Além de Jardim América, a unidade atende moradores de bairros vizinhos que não possuem postos de saúde ou enfrentam outros problemas de infraestrutura.
Um deles é Rodrigo Secchin, de 28 anos. Morador de Itacibá, ele depende da UBS de Jardim América para realizar o tratamento de tuberculose do pai. “As salas são divididas com mais de uma especialidade e isso causa alguns transtornos. A espera, por exemplo, se dá em um lugar que não tem cobertura. Se chover, as pessoas ficam na chuva”, comentou.

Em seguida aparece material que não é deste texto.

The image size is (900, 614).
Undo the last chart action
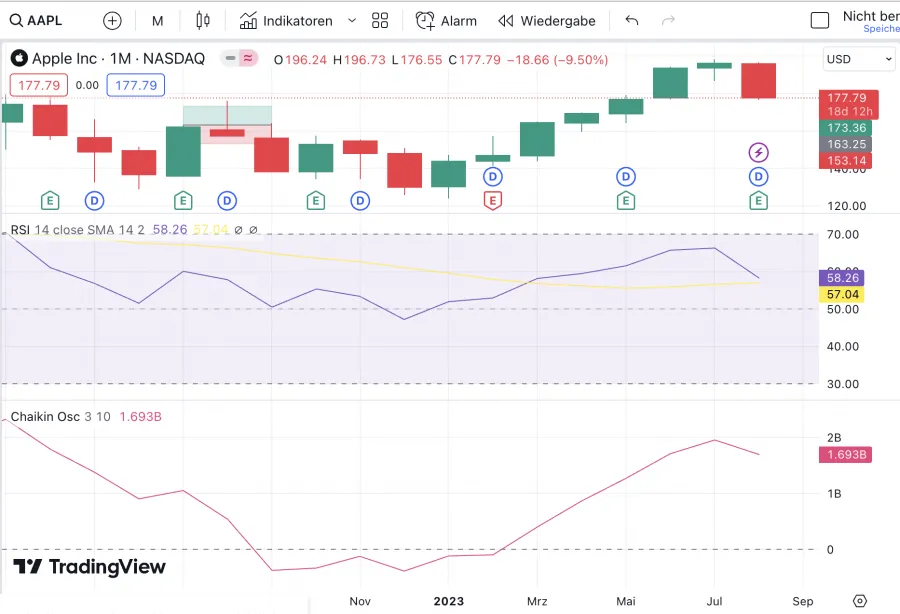(x=631, y=20)
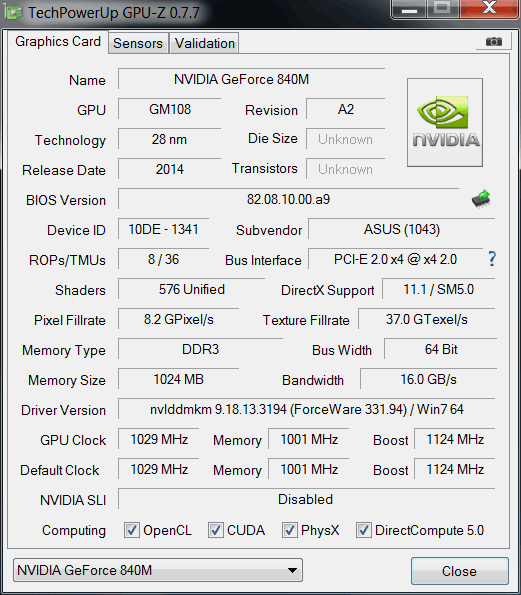
Task: Click the Driver Version field
Action: point(307,409)
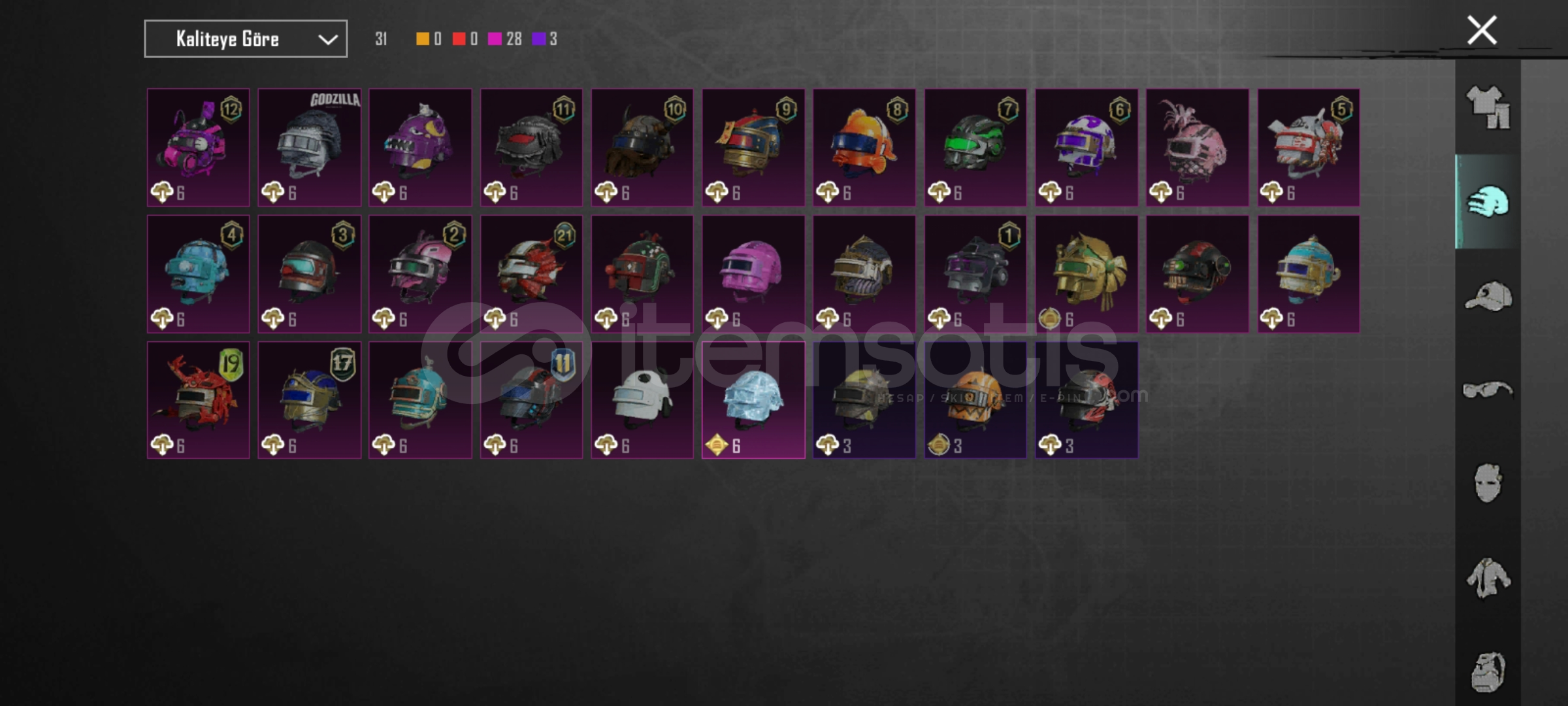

Matilda Aurora mora em Alto Laje e também precisa da UBS para realizar tratamentos médicos. Na sua opinião, o posto do bairro é precário. Ela relata ainda que precisou acordar às cinco da manhã para tentar um lugar na fila de atendimento. As consultas particulares, ela diz, são muito caras. “Já gastei tudo o que tinha nos exames”, conta.
De acordo com a Secretaria Municipal de Saúde (Semus), a reforma na UBS de Jardim América começou em maio de 2020. Entretanto, a obra está paralisada desde agosto aguardando a aprovação de recursos aditivos. Devido à reforma, alguns serviços foram suspensos. Para os procedimentos de vacinação, os moradores estão sendo orientados a procurar as unidades de saúde mais próximas como Itaquari, Santa Fé e Bela Aurora.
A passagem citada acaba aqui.